MATERIALS PROVIDED below:
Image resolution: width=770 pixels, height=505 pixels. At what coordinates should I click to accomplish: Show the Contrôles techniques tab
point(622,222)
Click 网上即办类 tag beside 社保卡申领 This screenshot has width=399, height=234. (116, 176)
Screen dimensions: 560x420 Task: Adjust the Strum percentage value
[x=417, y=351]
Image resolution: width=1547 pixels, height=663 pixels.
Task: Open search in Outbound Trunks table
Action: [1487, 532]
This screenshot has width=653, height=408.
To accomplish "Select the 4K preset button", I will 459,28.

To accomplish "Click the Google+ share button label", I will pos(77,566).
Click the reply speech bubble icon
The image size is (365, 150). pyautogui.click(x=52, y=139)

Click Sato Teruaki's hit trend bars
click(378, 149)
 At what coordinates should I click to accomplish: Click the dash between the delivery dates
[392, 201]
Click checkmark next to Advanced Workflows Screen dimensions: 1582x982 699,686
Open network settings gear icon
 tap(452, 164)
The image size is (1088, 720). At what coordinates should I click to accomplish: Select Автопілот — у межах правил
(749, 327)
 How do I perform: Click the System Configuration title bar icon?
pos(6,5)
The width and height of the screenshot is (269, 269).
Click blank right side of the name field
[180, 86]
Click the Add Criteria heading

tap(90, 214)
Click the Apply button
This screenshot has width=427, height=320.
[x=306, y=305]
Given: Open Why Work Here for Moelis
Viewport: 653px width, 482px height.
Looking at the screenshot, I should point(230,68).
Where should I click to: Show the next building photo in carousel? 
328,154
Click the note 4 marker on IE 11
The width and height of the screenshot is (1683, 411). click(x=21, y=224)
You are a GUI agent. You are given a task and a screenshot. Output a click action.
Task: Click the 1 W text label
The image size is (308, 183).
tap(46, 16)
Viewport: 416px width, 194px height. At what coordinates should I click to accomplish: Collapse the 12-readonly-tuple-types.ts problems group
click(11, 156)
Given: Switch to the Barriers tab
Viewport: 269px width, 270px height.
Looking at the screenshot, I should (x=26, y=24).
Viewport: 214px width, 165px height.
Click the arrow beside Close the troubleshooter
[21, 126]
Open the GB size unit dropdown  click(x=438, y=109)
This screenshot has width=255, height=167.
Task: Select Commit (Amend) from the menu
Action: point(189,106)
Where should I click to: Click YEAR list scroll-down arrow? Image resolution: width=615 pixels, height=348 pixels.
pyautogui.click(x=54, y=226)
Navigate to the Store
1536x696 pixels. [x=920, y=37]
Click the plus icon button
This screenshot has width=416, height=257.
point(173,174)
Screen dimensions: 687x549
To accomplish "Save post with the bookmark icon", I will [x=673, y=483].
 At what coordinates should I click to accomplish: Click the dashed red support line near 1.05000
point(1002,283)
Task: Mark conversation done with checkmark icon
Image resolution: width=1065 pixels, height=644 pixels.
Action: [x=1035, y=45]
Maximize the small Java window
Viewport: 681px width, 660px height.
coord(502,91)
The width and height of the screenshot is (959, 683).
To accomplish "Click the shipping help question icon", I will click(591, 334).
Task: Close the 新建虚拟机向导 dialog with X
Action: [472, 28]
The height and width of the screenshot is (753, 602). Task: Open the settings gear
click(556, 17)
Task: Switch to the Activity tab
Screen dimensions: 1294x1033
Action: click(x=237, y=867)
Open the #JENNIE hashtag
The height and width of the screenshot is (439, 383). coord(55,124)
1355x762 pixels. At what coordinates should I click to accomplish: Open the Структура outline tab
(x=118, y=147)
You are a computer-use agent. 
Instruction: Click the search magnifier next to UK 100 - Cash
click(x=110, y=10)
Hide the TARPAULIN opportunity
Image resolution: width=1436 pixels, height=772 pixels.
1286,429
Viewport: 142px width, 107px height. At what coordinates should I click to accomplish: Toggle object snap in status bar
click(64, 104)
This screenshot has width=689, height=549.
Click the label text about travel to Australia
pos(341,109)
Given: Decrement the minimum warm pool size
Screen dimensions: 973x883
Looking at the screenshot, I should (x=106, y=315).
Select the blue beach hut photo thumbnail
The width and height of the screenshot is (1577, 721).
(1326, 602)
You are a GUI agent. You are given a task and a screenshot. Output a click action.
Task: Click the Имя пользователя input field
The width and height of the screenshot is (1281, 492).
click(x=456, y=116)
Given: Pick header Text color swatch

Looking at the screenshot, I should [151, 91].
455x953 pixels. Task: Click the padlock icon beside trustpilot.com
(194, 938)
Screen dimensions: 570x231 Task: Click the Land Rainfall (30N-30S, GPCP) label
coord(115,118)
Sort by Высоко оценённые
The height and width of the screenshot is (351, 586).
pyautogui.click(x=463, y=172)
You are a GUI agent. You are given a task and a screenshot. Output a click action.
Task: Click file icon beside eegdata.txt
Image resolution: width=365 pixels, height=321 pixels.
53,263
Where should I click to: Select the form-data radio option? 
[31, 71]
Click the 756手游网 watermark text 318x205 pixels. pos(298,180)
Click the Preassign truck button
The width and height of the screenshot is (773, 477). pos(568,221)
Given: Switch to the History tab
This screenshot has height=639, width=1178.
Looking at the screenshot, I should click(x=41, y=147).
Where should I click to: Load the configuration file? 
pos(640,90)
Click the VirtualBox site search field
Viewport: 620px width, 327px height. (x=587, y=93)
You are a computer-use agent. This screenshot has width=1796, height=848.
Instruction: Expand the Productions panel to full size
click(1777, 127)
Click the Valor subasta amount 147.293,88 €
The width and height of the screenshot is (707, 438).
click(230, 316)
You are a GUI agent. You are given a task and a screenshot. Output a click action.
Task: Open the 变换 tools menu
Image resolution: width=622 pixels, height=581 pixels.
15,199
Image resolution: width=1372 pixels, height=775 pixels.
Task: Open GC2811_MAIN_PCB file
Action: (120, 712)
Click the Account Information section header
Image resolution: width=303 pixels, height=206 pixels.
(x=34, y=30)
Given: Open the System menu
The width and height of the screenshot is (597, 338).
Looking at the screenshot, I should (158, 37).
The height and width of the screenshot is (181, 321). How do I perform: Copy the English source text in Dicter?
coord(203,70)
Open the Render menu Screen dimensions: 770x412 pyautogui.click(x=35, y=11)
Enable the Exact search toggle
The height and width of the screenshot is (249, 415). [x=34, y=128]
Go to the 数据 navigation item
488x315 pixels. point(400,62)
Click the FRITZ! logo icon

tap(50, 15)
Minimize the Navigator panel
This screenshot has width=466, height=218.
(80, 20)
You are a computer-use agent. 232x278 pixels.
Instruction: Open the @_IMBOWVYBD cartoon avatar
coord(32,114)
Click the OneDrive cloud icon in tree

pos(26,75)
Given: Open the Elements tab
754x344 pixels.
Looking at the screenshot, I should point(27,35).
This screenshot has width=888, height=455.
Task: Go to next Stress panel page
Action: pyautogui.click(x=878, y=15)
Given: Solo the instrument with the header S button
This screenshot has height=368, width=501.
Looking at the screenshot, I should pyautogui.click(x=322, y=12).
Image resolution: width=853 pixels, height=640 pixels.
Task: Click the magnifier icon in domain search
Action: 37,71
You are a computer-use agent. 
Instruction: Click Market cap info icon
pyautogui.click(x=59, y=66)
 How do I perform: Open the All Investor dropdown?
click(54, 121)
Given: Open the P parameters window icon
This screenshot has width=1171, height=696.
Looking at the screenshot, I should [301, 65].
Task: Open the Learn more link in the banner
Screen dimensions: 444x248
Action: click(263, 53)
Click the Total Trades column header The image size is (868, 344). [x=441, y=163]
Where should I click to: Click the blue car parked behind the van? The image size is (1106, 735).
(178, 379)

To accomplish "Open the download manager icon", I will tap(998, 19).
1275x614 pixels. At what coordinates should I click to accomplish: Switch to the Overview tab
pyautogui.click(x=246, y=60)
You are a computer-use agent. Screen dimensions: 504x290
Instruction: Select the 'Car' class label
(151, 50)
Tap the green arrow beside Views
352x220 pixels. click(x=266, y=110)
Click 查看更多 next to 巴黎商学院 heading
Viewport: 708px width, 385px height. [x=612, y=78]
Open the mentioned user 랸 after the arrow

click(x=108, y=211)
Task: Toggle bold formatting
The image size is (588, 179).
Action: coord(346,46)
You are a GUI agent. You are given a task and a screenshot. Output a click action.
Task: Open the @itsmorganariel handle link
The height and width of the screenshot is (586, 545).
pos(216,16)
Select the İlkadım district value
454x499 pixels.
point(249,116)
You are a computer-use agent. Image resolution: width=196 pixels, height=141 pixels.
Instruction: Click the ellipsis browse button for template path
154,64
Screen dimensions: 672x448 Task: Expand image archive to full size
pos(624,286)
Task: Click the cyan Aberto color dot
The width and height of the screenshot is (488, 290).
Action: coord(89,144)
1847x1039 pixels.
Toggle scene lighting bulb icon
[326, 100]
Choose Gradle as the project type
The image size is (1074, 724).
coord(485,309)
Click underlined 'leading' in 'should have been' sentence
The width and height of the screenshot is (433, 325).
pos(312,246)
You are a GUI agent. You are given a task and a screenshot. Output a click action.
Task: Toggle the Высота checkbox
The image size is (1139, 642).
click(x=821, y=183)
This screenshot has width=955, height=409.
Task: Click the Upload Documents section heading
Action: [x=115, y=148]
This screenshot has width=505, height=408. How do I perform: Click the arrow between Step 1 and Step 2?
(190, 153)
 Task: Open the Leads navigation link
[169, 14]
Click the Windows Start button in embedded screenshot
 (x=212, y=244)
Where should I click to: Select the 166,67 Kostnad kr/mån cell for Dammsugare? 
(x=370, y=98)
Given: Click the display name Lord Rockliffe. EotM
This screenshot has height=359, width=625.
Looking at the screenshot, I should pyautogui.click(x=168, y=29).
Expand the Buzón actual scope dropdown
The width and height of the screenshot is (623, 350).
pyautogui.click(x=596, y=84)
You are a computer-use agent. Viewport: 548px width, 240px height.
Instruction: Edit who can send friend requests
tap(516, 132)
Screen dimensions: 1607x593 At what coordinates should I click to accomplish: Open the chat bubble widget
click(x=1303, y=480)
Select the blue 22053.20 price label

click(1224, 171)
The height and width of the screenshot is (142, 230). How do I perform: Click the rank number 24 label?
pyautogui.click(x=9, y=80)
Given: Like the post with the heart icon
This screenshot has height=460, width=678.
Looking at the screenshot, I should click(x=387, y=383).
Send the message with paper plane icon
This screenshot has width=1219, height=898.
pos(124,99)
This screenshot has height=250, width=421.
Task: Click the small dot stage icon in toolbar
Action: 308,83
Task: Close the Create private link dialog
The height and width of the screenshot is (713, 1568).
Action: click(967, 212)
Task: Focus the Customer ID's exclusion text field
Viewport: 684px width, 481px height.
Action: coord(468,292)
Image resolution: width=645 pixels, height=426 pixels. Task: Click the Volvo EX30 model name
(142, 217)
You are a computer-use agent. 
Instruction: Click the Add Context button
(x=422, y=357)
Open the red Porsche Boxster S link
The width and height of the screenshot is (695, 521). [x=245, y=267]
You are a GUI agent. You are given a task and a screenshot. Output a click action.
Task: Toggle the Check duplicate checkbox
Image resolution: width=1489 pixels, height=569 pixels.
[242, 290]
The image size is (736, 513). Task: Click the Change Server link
End of MATERIALS PROVIDED.
Reproduce exactly, please, only the lines from the start of the data above to the line that contains "Click 网上即办类 tag", with both ends kept.

Image resolution: width=770 pixels, height=505 pixels. At what coordinates should I click to accomplish: Show the Contrôles techniques tab
point(622,222)
Click 网上即办类 tag beside 社保卡申领 This screenshot has width=399, height=234. (116, 176)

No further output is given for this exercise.